Project type:

Mineral paint over old Limewash

In the space of less than 10 years, I Lime-washed this cob barn-conversion twice, and the owner Lime-washed it once more. Usually lime-wash will last a little longer than these attempts, but the barn has barge-boards set very close to the gable-end wall surface, so water drips off the boards straight onto the wall. Lime-wash doesn’t mind being damp, but the mechanical action of the dripping water cuts into the soft finish. Fed-up with redoing the lime-wash, the owner asked me to provide a longer lasting solution. I had success with another flaking-limewash job that benefited from Beeck mineral paint. I was also confident in painting Mineral paint over old Lime-wash, and that the high initial cost of the paint would be worth it.

Why use a Mineral paint?

Most of us are familiar with acrylic based masonry paints. They’re cheap, colourful, and easy to use. But they can lead to problems on a traditional building. It needs a breathable coating to let moisture escape. For example, a building that has been rendered on the outside with lime plaster was traditionally often lime-washed. This is because the lime-wash is compatible with the lime render, and it is also extremely vapour permeable. (see Cornish Lime:”Why use Beeck mineral paint?”)

But lime-wash is a soft coating, and is susceptible to weathering, particularly from dripping water, or driving rain on exposed sites. Also, the original application of lime-wash needs care and patience. Too often it has been slopped-on too thick to try and make it cover, and then left to dry-out in the sun, all of which reduces its longevity.
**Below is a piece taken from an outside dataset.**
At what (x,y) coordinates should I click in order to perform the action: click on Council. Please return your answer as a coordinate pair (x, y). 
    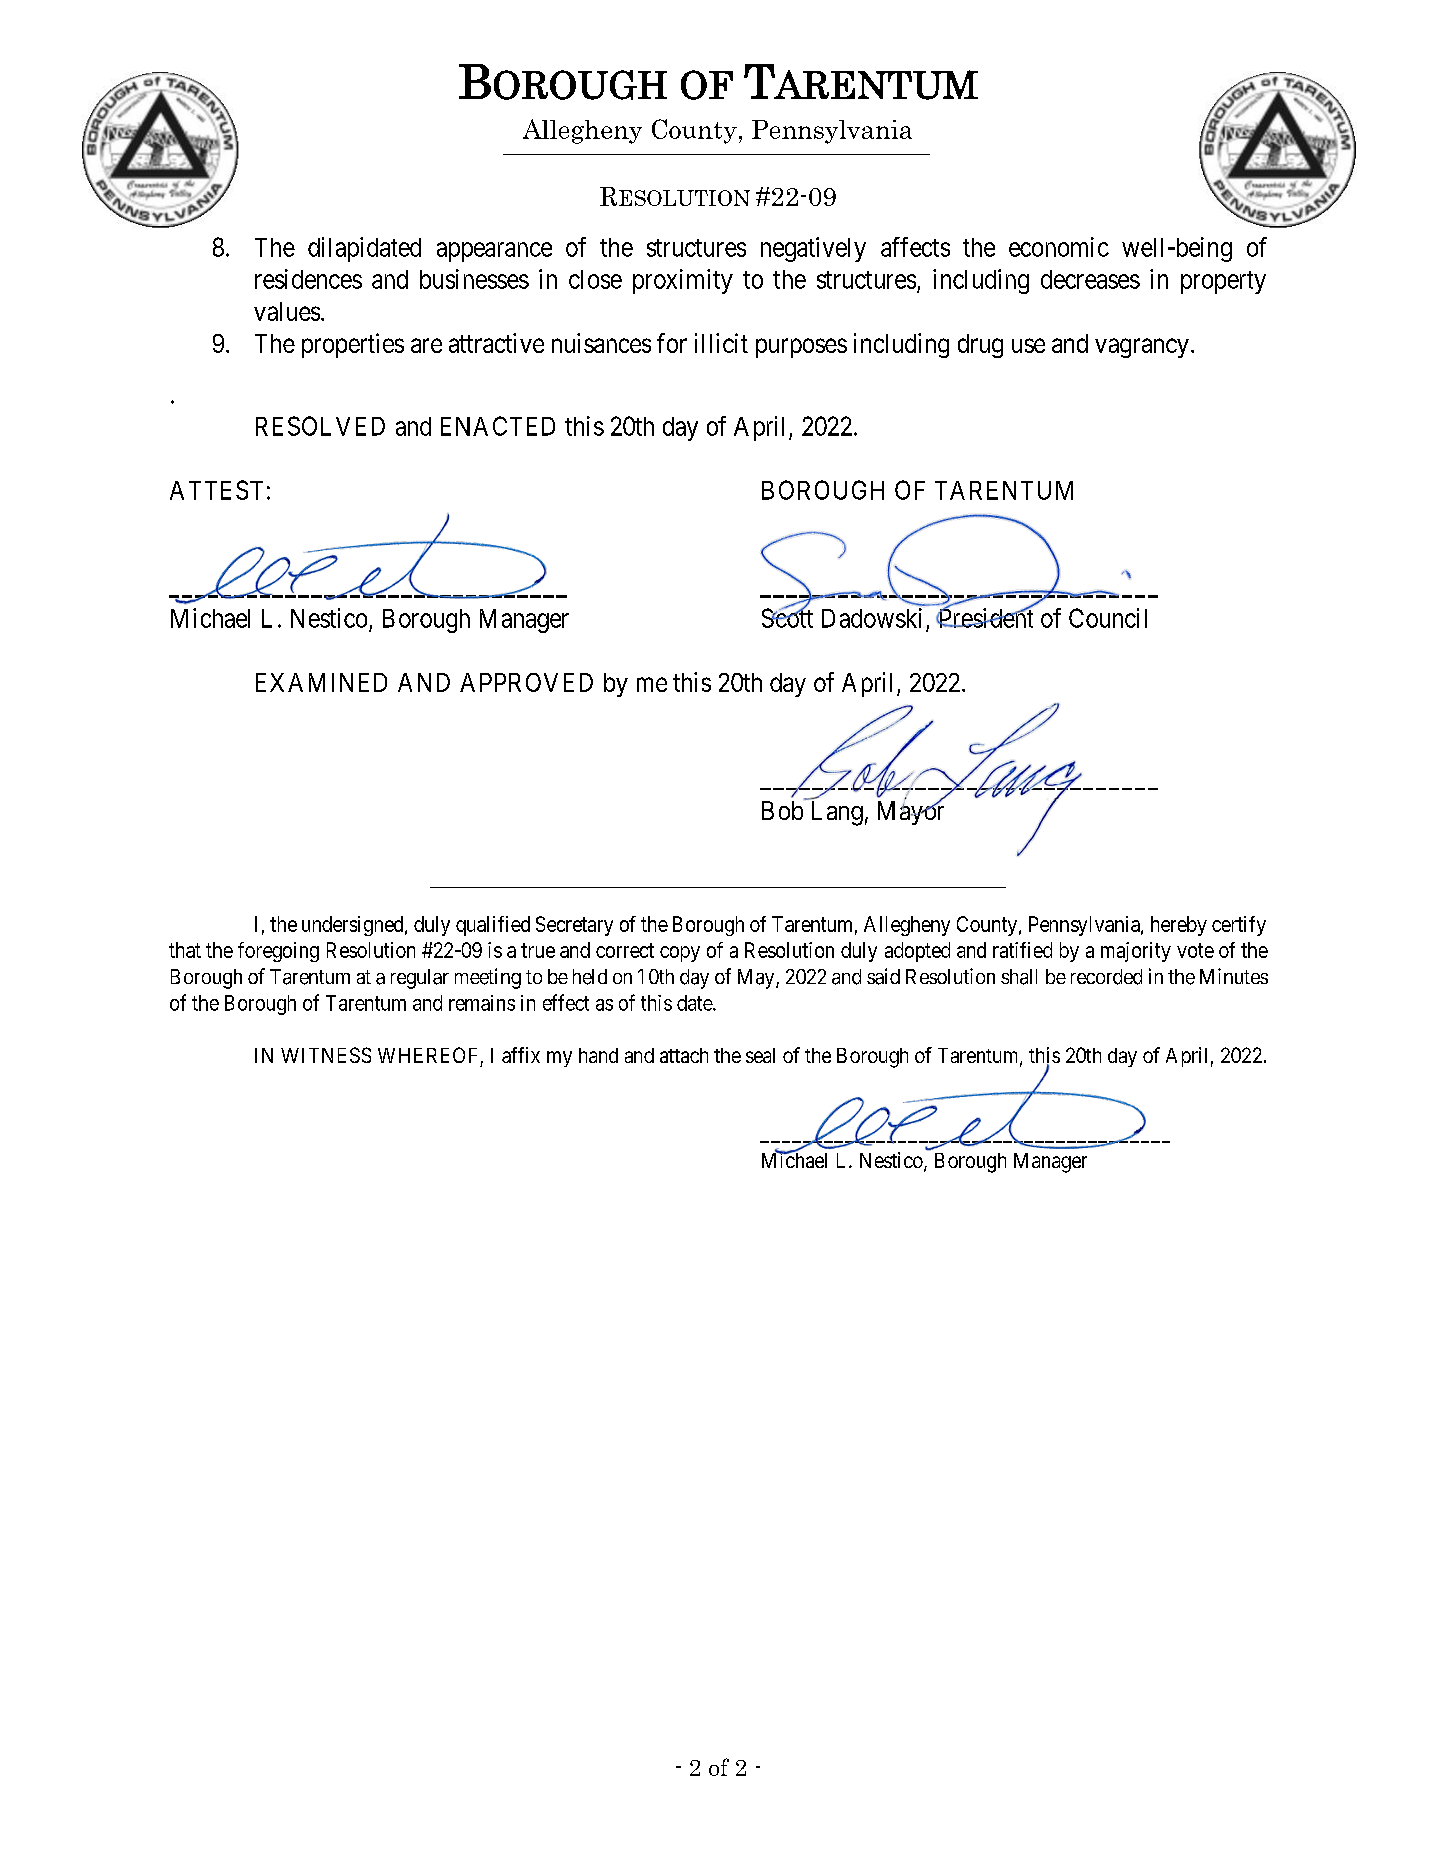
    Looking at the image, I should click on (1108, 618).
Mineral paint on the other hand, bonds chemically with the substrate and doesn’t wear off in the same way.


First a very thorough clean-down was in order. I applied a coat of fungicide to the walls to start killing the algae growing there, then CAREFUL use of a pressure washer to knock off all flaking or poorly adhering lime-wash without damaging the delicate lime render underneath. I made few repairs to the render, and then another dose of fungicide applied to the clean surface to make sure no algae was left hiding in the cracks.
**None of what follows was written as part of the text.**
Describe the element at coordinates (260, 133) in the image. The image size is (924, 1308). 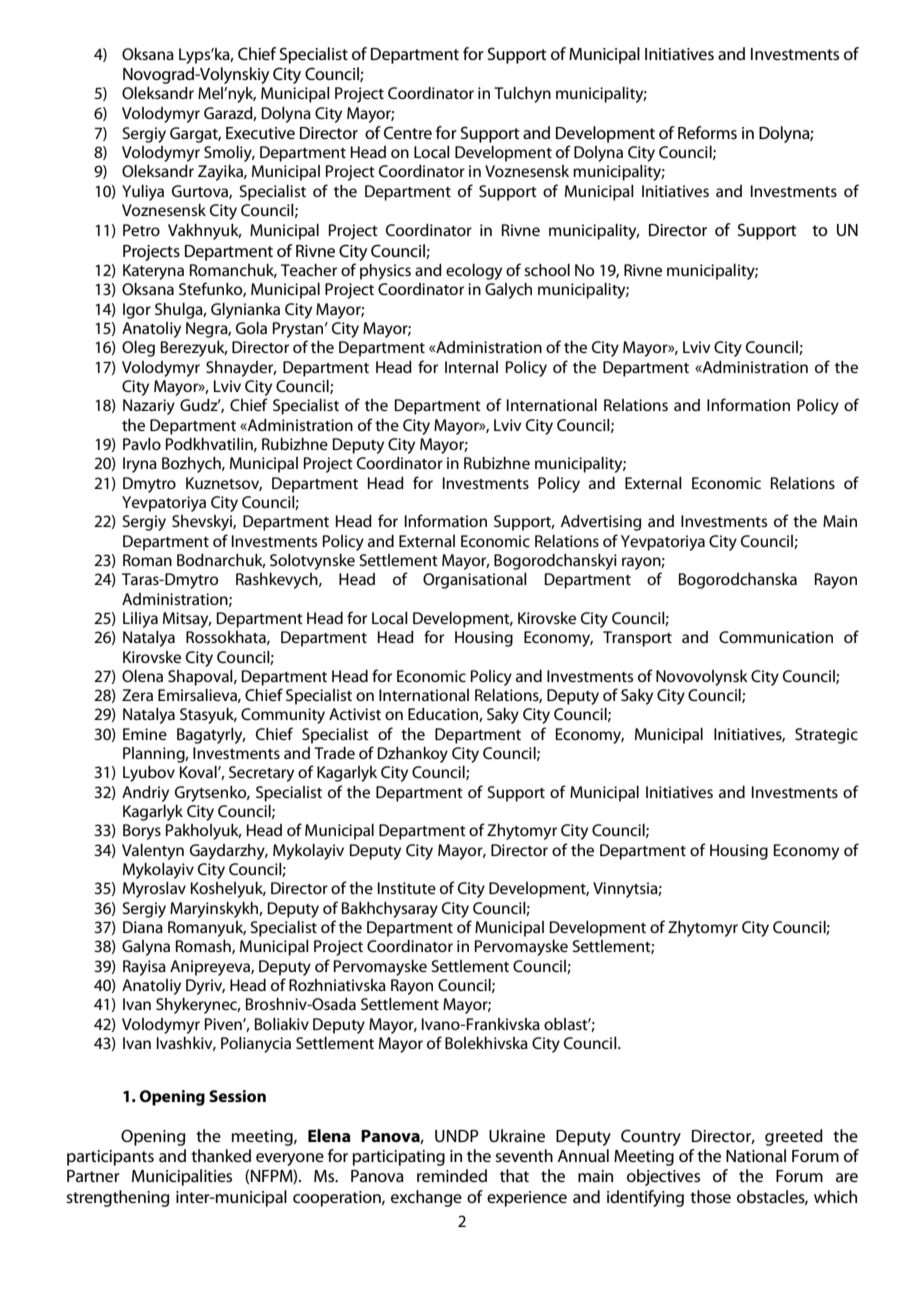
I see `Executive` at that location.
The particular Beeck system I used comprises 3 parts:

  • FIXATIVE. This looks like water, but is pure crystaline finish without the pigment.
  • QUARTZ FILLER. An aggregate suspended in the finish, it smoothes out the texture of a rough surface, and fills minor cracks. Rather like textured masonry paint.
  • BEECKOSIL. The top coat which has the colour in.

Beeck recommend Fixative diluted with water to bind crumbly or powdery surfaces. The lime render on this building was a bit sandy where the rain had damaged it. It goes without saying, the walls were very dry so that they soaked up the solution like a sponge.
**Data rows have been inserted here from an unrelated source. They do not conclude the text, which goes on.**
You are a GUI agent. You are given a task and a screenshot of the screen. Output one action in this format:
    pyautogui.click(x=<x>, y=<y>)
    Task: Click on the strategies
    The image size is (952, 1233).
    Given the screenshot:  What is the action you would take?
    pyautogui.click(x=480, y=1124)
I next brushed on a coat of Quartz filler thinned with Fixative. It leaves a textured finish that really hides the uneven surface texture where the old limewash had flaked off. Also, the “scraping” action of a brush really forces the filler into the cracks so that most fine cracks do not need any pre-filling and were invisible after the application.

Finally the top coat. Much more the consistency of a “normal” paint, two coats make sure everything is covered.

Another successful mineral paint over old limewash job completed. I’ve just got to wait 10 years to prove it lasts at least as long as I said it would!